• **Data provided**
Content starts

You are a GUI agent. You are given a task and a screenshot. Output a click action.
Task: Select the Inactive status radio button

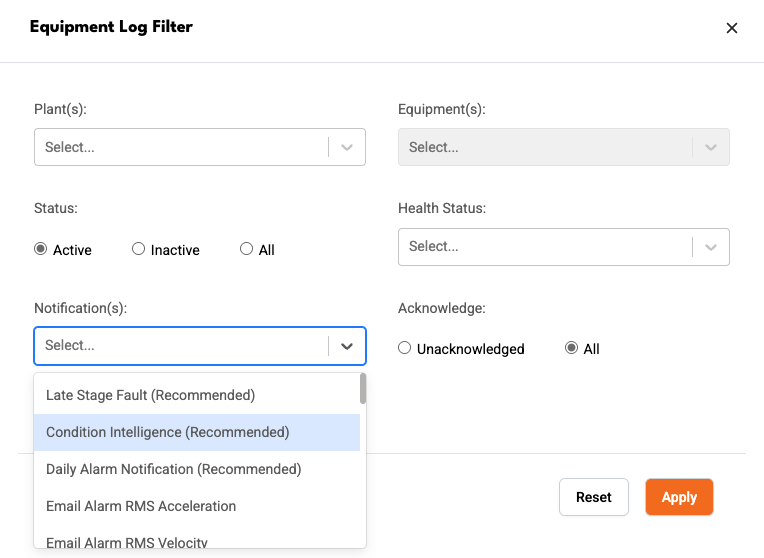[x=138, y=249]
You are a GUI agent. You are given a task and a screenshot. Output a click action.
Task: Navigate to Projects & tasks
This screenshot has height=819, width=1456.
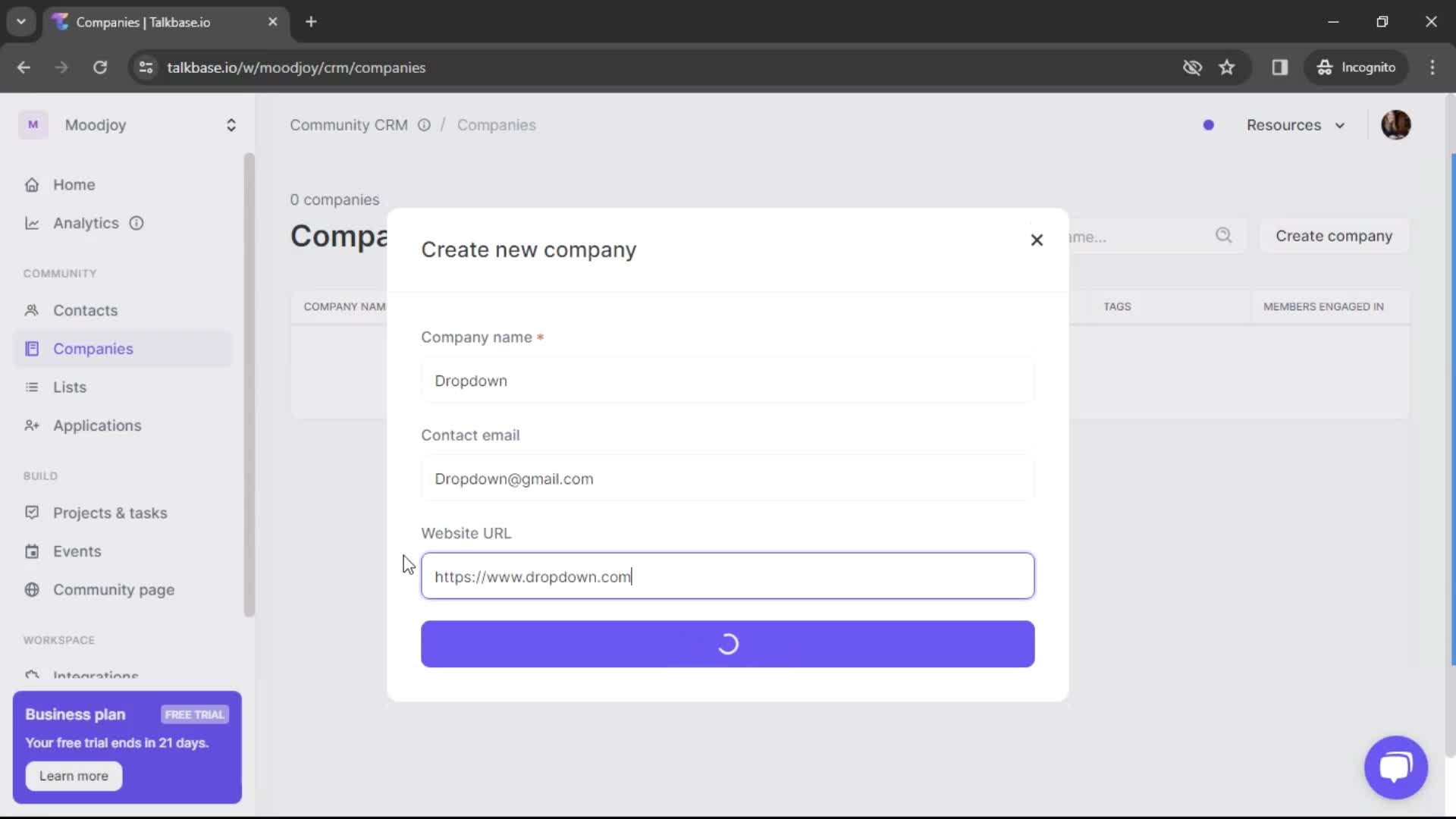pyautogui.click(x=110, y=512)
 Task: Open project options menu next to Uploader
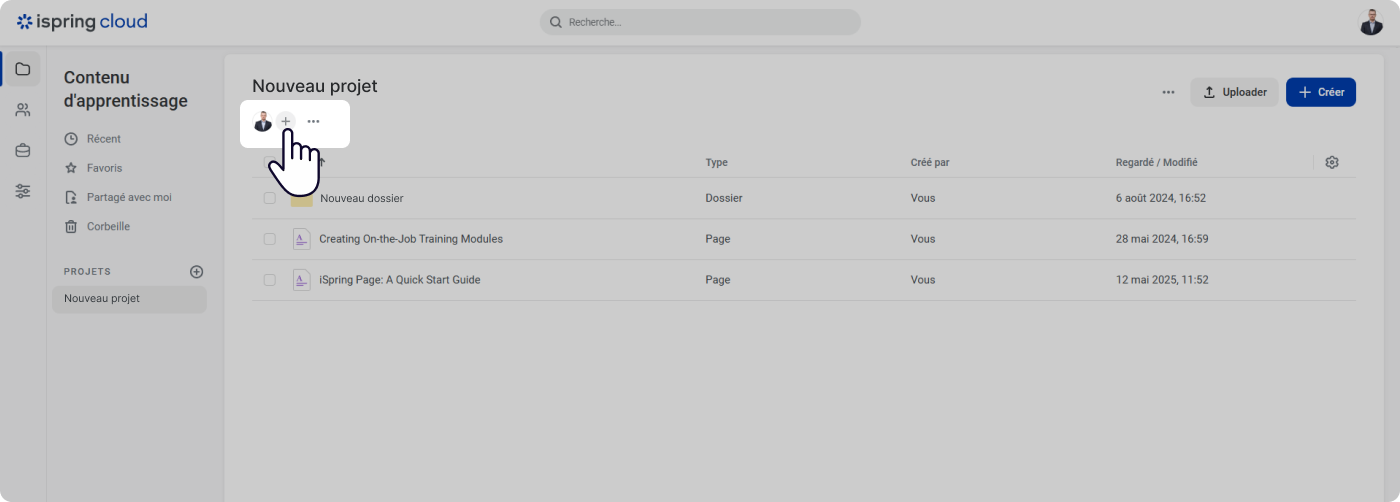click(x=1168, y=92)
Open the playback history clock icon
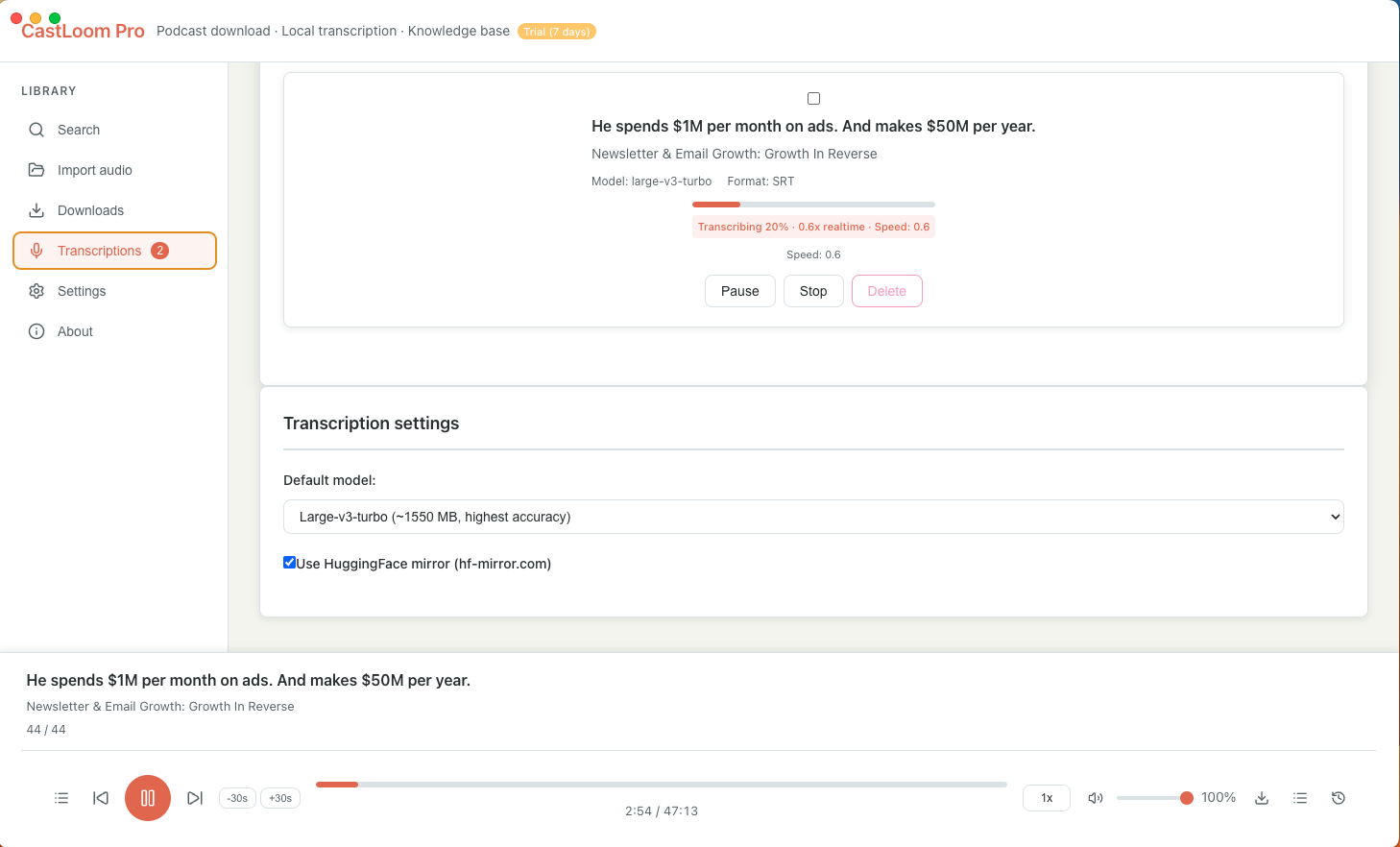 1338,797
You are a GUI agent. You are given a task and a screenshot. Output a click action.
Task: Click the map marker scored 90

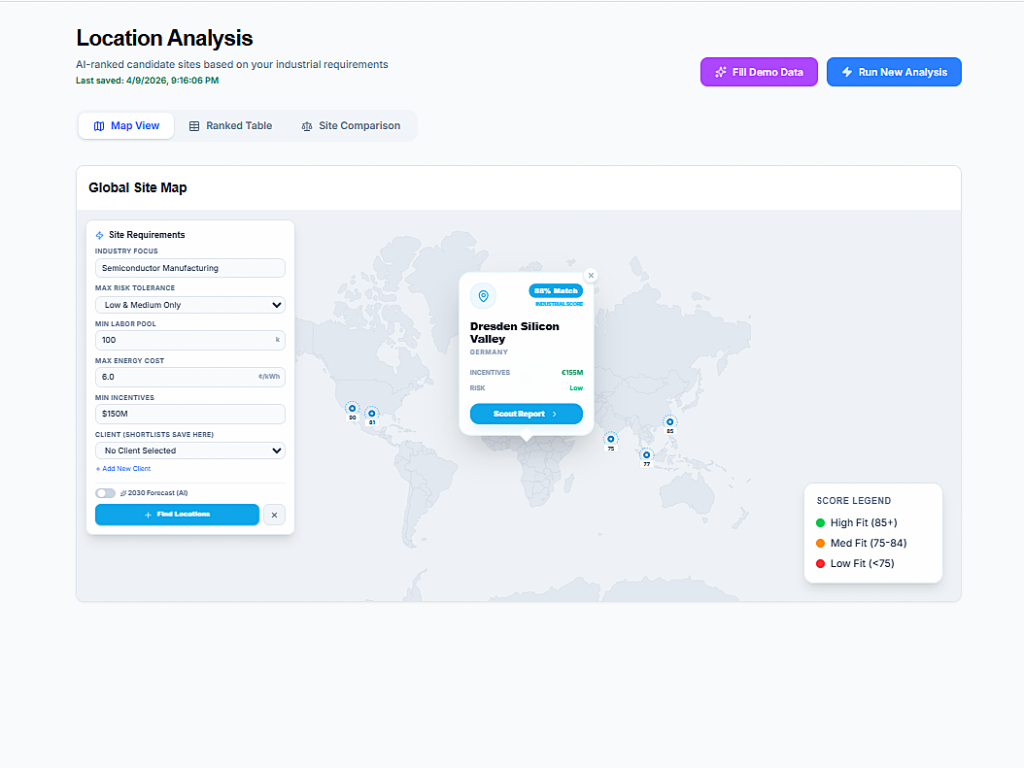[x=352, y=408]
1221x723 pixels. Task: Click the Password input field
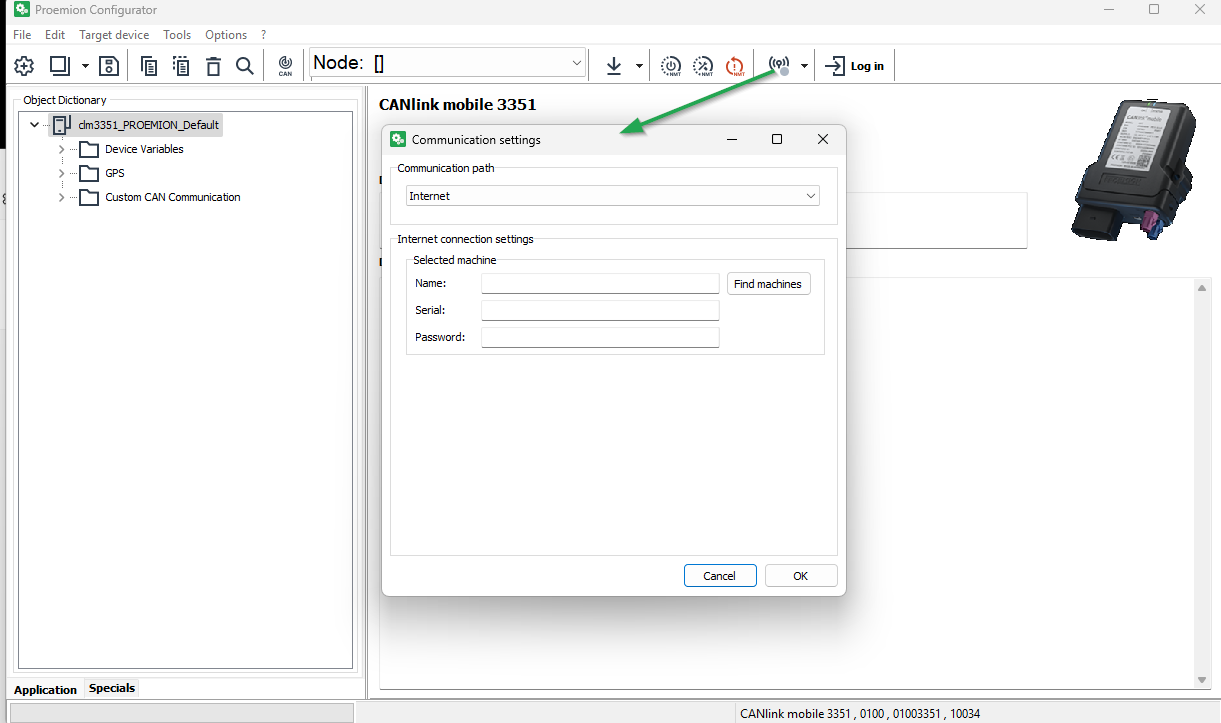tap(600, 337)
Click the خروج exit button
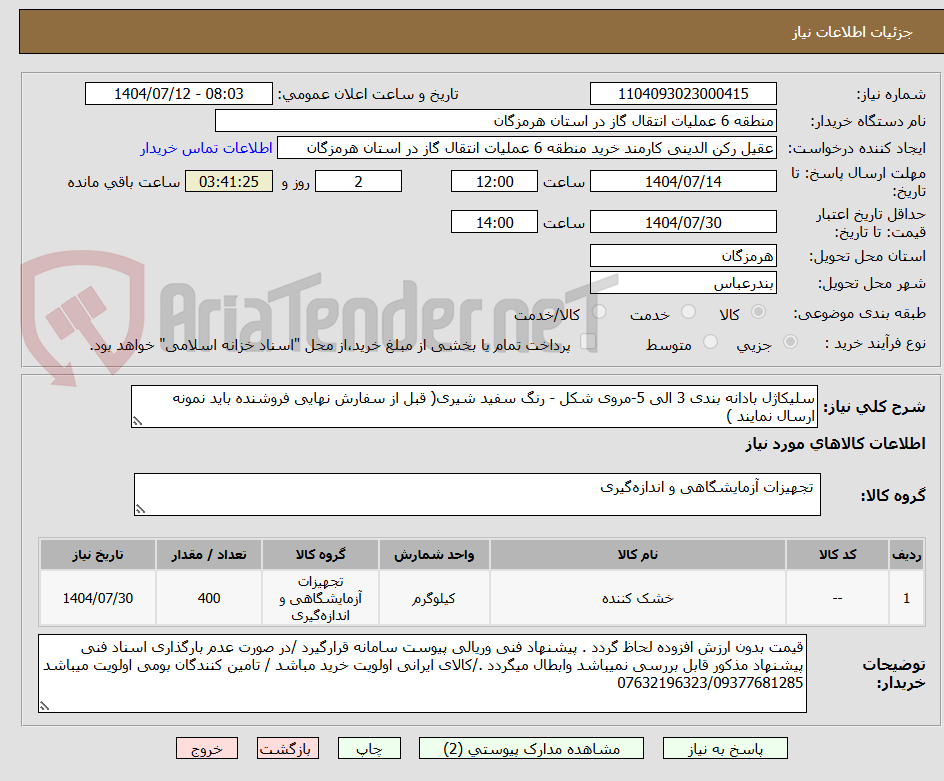944x781 pixels. click(207, 748)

Content ends

• **Problem statement**
Repeat the preceding records precisely, and leave every picture out of the copy.

• **Task solution**
You are a GUI agent. You are given a task and a screenshot. Output a click action.
Task: Select the Inactive status radio button

[x=138, y=249]
You are a GUI agent. You are given a task and a screenshot. Output a click action.
Task: Navigate to Projects & tasks
This screenshot has height=819, width=1456.
pyautogui.click(x=110, y=512)
 Task: Open project options menu next to Uploader
click(x=1168, y=92)
Open the playback history clock icon
 1338,797
You are a GUI agent. You are given a task and a screenshot. Output a click action.
Task: Click the map marker scored 90

[x=352, y=408]
1221x723 pixels. Task: Click the Password input field
tap(600, 337)
Click the خروج exit button
944x781 pixels. click(207, 748)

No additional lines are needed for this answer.